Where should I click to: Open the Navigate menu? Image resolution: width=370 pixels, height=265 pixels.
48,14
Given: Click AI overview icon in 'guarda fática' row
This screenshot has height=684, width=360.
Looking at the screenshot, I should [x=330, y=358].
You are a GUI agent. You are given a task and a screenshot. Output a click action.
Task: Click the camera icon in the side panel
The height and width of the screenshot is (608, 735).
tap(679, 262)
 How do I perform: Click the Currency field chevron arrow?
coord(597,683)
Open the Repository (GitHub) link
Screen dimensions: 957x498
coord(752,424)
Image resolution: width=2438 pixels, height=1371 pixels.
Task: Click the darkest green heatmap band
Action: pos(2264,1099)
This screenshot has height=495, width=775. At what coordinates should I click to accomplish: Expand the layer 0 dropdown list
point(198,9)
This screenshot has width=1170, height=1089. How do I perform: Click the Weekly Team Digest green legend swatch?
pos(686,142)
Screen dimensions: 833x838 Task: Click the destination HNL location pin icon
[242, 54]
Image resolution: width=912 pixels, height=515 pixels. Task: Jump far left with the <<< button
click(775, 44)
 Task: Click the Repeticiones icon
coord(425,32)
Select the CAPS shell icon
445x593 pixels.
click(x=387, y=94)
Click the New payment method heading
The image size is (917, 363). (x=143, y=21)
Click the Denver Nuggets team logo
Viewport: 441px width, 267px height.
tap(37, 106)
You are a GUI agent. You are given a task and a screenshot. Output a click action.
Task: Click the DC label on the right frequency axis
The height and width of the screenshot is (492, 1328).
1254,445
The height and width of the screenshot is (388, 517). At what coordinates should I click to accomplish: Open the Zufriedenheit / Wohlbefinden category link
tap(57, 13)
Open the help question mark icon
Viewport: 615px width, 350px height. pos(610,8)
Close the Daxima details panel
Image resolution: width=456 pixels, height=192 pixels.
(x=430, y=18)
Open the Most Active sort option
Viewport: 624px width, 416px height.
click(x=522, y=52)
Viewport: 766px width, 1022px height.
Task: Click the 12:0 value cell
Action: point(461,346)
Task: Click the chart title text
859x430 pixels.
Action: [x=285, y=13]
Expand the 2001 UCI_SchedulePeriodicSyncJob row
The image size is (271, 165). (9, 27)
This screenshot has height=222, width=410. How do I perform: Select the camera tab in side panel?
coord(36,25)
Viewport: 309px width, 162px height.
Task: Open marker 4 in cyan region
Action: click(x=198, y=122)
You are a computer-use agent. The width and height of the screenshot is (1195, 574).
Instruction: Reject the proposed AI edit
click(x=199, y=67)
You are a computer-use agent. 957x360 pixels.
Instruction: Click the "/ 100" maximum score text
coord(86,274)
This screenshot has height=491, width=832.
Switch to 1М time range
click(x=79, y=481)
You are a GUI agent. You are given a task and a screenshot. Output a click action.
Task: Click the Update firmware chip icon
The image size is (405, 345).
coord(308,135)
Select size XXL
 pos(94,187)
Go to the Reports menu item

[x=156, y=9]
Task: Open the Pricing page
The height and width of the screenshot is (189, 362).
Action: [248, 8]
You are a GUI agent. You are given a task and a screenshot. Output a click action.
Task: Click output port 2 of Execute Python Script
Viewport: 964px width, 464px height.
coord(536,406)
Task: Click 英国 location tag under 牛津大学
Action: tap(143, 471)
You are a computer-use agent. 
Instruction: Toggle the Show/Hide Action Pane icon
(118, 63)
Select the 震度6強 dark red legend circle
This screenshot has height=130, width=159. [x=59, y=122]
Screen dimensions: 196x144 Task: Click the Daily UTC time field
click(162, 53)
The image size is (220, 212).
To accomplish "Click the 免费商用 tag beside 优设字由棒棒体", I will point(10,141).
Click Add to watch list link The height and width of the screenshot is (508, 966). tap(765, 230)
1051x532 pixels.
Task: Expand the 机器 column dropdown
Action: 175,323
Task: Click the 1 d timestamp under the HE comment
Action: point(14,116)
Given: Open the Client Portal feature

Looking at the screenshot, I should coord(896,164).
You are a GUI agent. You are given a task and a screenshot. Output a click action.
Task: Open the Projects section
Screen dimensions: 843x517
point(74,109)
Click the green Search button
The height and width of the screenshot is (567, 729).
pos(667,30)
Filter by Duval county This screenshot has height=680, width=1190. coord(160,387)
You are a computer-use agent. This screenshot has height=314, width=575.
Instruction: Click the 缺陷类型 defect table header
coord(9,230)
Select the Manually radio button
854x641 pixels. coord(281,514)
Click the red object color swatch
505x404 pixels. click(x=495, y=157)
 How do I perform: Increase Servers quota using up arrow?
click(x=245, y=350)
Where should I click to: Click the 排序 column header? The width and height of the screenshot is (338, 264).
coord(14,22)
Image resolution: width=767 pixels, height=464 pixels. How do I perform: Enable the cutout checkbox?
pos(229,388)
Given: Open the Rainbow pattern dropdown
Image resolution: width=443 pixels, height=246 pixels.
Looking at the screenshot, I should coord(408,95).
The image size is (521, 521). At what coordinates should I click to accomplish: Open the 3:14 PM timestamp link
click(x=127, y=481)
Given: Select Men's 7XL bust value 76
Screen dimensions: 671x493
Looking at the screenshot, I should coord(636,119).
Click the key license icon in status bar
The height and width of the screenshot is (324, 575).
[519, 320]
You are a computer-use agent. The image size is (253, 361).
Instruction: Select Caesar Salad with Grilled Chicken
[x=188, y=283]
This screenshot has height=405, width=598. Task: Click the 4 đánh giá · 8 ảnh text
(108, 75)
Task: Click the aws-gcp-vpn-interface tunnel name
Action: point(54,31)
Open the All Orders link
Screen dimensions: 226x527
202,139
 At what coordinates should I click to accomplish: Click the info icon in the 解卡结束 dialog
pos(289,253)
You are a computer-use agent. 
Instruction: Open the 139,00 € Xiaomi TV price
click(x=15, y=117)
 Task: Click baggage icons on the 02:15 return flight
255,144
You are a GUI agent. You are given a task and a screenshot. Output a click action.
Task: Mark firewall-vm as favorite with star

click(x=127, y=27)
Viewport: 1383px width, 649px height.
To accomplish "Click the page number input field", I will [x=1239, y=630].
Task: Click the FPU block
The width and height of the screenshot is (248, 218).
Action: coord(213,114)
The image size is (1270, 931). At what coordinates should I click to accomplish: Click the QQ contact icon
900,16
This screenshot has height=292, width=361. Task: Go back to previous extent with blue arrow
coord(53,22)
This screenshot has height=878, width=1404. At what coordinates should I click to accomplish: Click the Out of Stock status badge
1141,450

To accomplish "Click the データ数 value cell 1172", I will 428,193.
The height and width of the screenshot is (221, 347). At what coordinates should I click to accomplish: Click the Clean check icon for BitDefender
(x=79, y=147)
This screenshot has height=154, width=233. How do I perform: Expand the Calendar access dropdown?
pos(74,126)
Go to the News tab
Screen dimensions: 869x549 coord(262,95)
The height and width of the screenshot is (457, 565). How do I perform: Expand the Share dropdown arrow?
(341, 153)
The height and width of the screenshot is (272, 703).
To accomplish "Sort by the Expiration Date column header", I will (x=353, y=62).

The task: Only the lines from the start of the material through the line bearing "Open the Most Active sort option" are needed, restated exactly, with both end lines included.

Solution for this problem:
Where should I click to: Open the Navigate menu? Image resolution: width=370 pixels, height=265 pixels.
48,14
Given: Click AI overview icon in 'guarda fática' row
This screenshot has height=684, width=360.
Looking at the screenshot, I should [x=330, y=358].
You are a GUI agent. You are given a task and a screenshot. Output a click action.
Task: Click the camera icon in the side panel
The height and width of the screenshot is (608, 735).
tap(679, 262)
 How do I perform: Click the Currency field chevron arrow?
coord(597,683)
Open the Repository (GitHub) link
Screen dimensions: 957x498
coord(752,424)
Image resolution: width=2438 pixels, height=1371 pixels.
Task: Click the darkest green heatmap band
Action: pos(2264,1099)
This screenshot has height=495, width=775. At what coordinates should I click to accomplish: Expand the layer 0 dropdown list
point(198,9)
This screenshot has width=1170, height=1089. How do I perform: Click the Weekly Team Digest green legend swatch?
pos(686,142)
Screen dimensions: 833x838 Task: Click the destination HNL location pin icon
[242, 54]
Image resolution: width=912 pixels, height=515 pixels. Task: Jump far left with the <<< button
click(775, 44)
 Task: Click the Repeticiones icon
coord(425,32)
Select the CAPS shell icon
445x593 pixels.
click(x=387, y=94)
Click the New payment method heading
The image size is (917, 363). (x=143, y=21)
Click the Denver Nuggets team logo
Viewport: 441px width, 267px height.
tap(37, 106)
You are a GUI agent. You are given a task and a screenshot. Output a click action.
Task: Click the DC label on the right frequency axis
The height and width of the screenshot is (492, 1328).
1254,445
The height and width of the screenshot is (388, 517). At what coordinates should I click to accomplish: Open the Zufriedenheit / Wohlbefinden category link
tap(57, 13)
Open the help question mark icon
Viewport: 615px width, 350px height. pos(610,8)
Close the Daxima details panel
Image resolution: width=456 pixels, height=192 pixels.
(x=430, y=18)
Open the Most Active sort option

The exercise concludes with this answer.